Date: Mon, 26 Mar 2007 09:35:33 -0400
From: Ray Stell <stellr@cns.vt.edu>
To: Tom Lane <tgl@sss.pgh.pa.us>
Cc: Michael Fuhr <mike@fuhr.org>, pgsql-admin@postgresql.org
Subject: Re: no verification of client certificate?
Message-ID: <20070326133533.GA17380@cns.vt.edu>
References: <20070323181626.GA16092@cns.vt.edu>
	<25532.1174687277@sss.pgh.pa.us>
	<20070324020434.GA18533@cns.vt.edu> <1950.1174874480@sss.pgh.pa.us>
	<20070326025713.GA5653@winnie.fuhr.org>
	<3130.1174881861@sss.pgh.pa.us>
Mime-Version: 1.0
Content-Type: text/plain; charset=us-ascii
Content-Disposition: inline
In-Reply-To: <3130.1174881861@sss.pgh.pa.us>
User-Agent: Mutt/1.5.11

On Mon, Mar 26, 2007 at 12:04:21AM -0400, Tom Lane wrote:
> Michael Fuhr <mike@fuhr.org> writes:
> > On Sun, Mar 25, 2007 at 10:01:20PM -0400, Tom Lane wrote:
> >> I looked more closely and you are right: if the server does not have
> >> a root.crt file then it doesn't send its server cert to the client,
> >> and so there's no way for the client to verify the cert.
> 
> > Eh?  ssldump shows otherwise here with 8.2.3.
> 
> Well, if it works then why is the OP complaining?

Two reasons:

1. I was following:

http://www.postgresql.org/docs/8.2/interactive/ssl-tcp.html

I did not know this page existed:

http://www.postgresql.org/docs/8.2/interactive/libpq-ssl.html

Connecting the two pages would have helped me. 

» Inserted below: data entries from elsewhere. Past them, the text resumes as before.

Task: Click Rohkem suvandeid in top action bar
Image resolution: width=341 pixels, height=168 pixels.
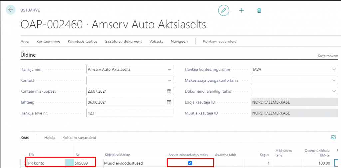Action: tap(220, 42)
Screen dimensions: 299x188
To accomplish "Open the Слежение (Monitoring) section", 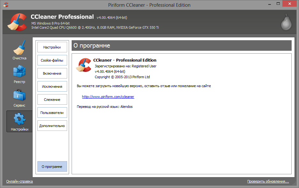I will (x=52, y=100).
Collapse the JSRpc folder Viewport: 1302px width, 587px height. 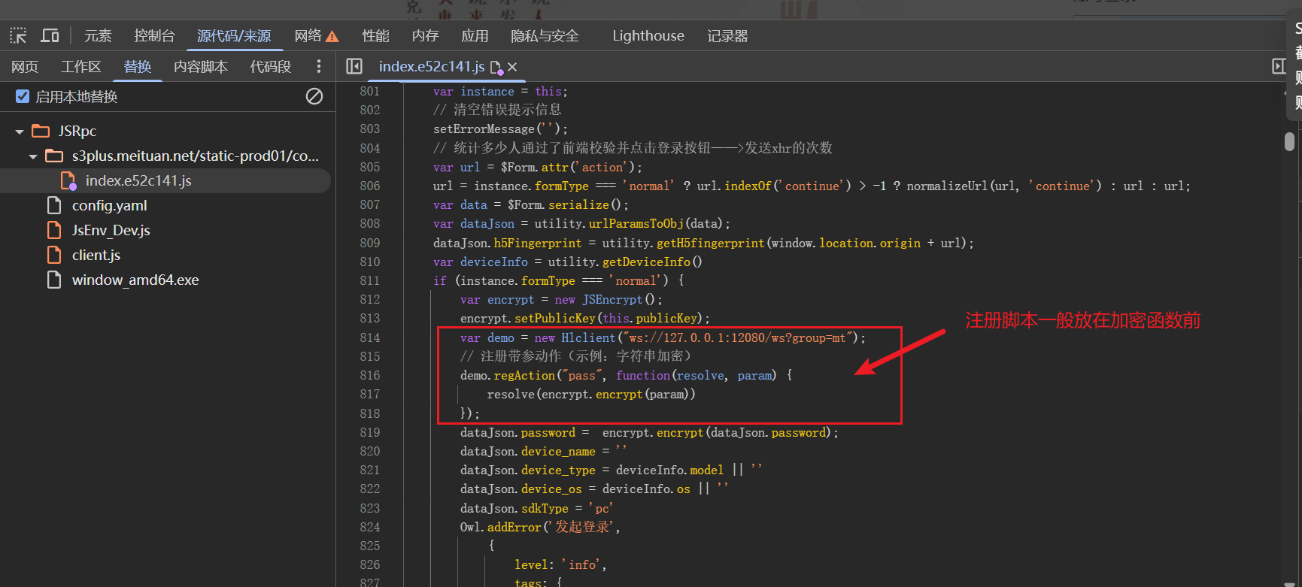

2. I probably made a mistake trying the various combinations.
Knowing how Michael traced the connection with ssldump would be
VERY helpful.  Trying to put it together from strace is much harder
and I probably made multiple mistakes.  I was on a fishing expedition
at best as I didn't know how it went together.